3.1.10. Deploy App to Gateway

  1. Open the default bundle, and click the Edit button in the top right corner.

  2. Click the add an app button.

  3. Select your app from the dropdown, and select the edge channel. Click ADD

  4. Click the Save button at the top right, and Save again when the confirmation modal pops up.

  5. You can monitor the deployment progress on the Gateways page. Select your gateway and open the Apps list.


    Figure 3.4 The gateway’s App list, showing the new app installing

    The gateway is processing the change while installation command sent is displayed in the Status column of the app list.

    Refresh the page to update the view.

  6. Repeat the steps in Testing the Application above to see the data from the gateway. Note that only one system may connect to the Thingy at a time, so make sure the Node.js script is not running on the Development Host when you test on the gateway.

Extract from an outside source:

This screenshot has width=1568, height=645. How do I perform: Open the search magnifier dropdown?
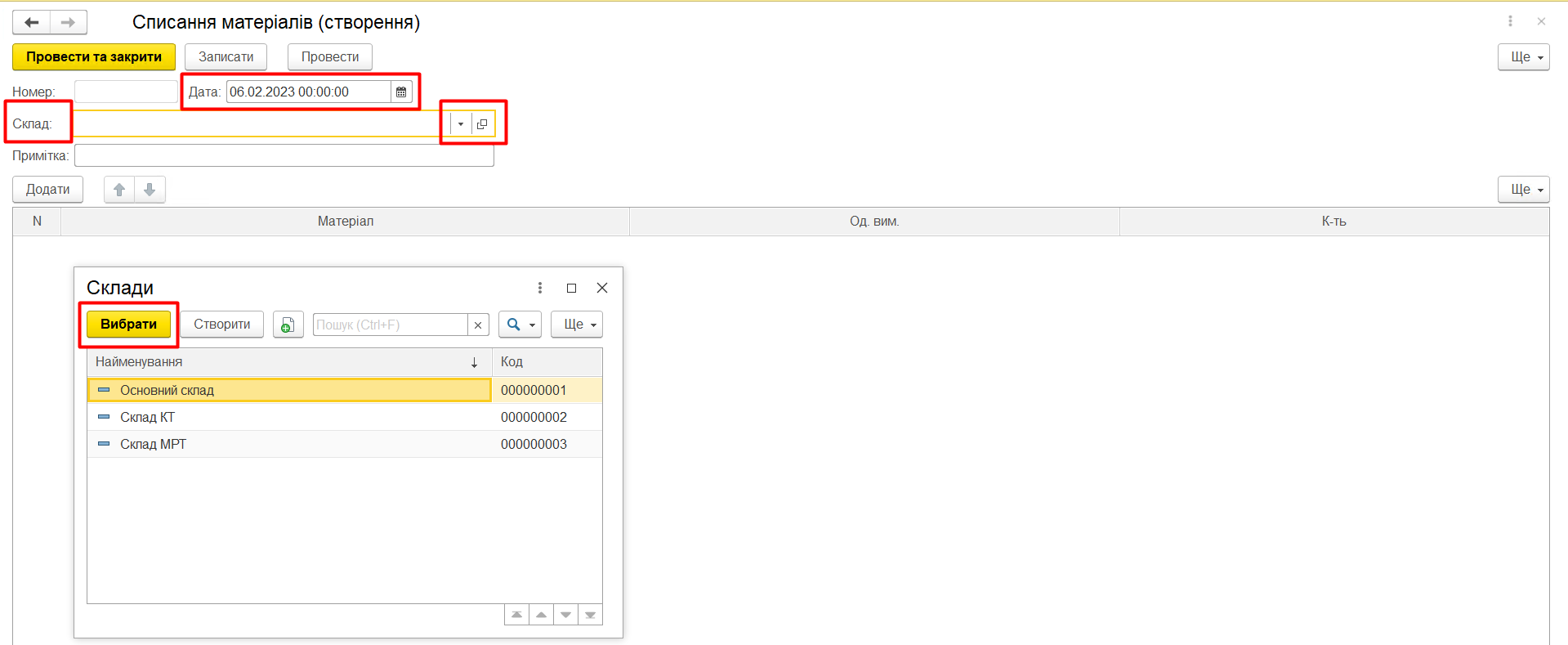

3.1.11. Check Gateway Load Average

The gateway sends status information to Rigado Edge Direct at regular intervals (1-10 minutes) that include information about the installed snaps, network IP addresses and basic Load Average. You can check the status by viewing the gateway detail view in Edge Direct

3.1.12. Conclusion

This tutorial included setting up Development and Build Hosts, using the Edge Direct web-application to set up a gateway, and testing your own version of rigado-node-hello-world. In the next tutorial, learn how to modify the source of this snap and deploy the new version to your gateway.